#### [To do]
**1)** Please reproduce the Ellis Island passage word for word, from "Our next stop" up to and including "Mouse could ...".
**2)** In one to three sentences, explain why the writer of the Ellis Island passage wants the gray paint in the pedestal staircase replaced.
**3)** According to the Ellis Island passage, how many names does the Wall of Honor list?

#### [Source passage]

□ □ □ □

We also visited the museum in the pedestal, which had some interesting exhibits. On the whole, this was a nice experience, but I do wish they would get rid of the institutional gray paint in the staircase area and replace it with something brighter and more cheerful. Not only does the gray paint make it terribly dark, but it feels like a prison.
Our next stop was Ellis Island, just a short ferry ride away. I was disappointed to see that only the main building has been refurbished, while the outbuildings still sit abandoned and decaying. This is a shame, as they are beautiful structures. I can envision these buildings being turned into a resort with private ferry service to Manhattan. Maybe the Mouse could ...
Nah.
Anyway, the main building is most impressive, with ornate architectural detailing, and the ceiling of the Registry Room is a sight to behold. It's very high and rounded, and it's done completely in tile set in a herringbone pattern. I enjoyed the exhibit "Treasures from Home," which showcases family heirlooms brought to America by immigrants from all over the globe. There is also a film, entitled Island of Hope, Island of Tears, which is quite moving, and makes one proud to be an American. We visited the Wall of Honor, which lists 420,000 names of immigrants who passed through Ellis Island. This is very much in the spirit of Leave a Legacy. Mike found his grandparents' names, which his aunt arranged to have placed on the wall.

□ □ □ □

#### [Available data]
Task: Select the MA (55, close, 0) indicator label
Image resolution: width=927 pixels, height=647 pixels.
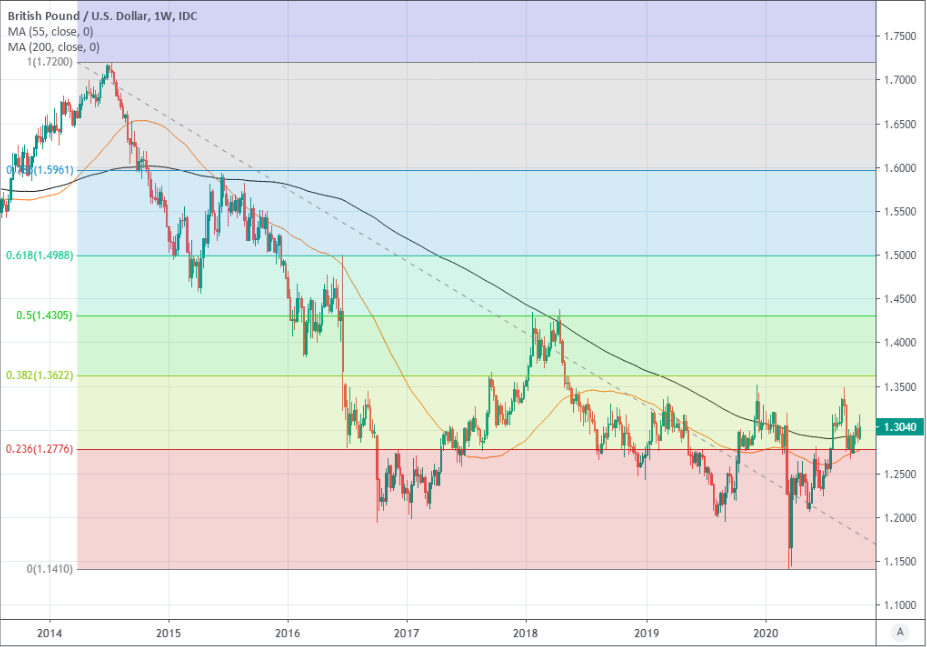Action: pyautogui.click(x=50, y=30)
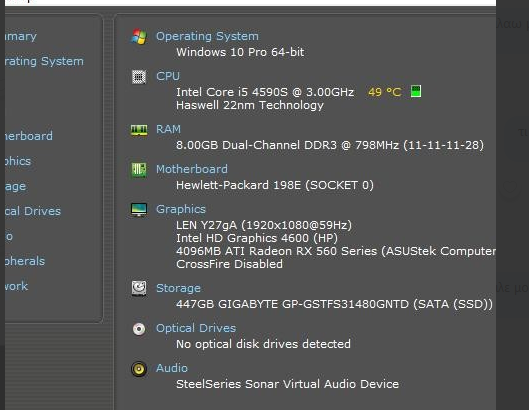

□ □ □ □

#### [Solutions below]
**1)**
Our next stop was Ellis Island, just a short ferry ride away. I was disappointed to see that only the main building has been refurbished, while the outbuildings still sit abandoned and decaying. This is a shame, as they are beautiful structures. I can envision these buildings being turned into a resort with private ferry service to Manhattan. Maybe the Mouse could ...

**2)** The institutional gray paint makes the staircase area terribly dark and makes it feel like a prison. The writer would rather see something brighter and more cheerful there.

**3)** It lists 420,000 names of immigrants who passed through Ellis Island.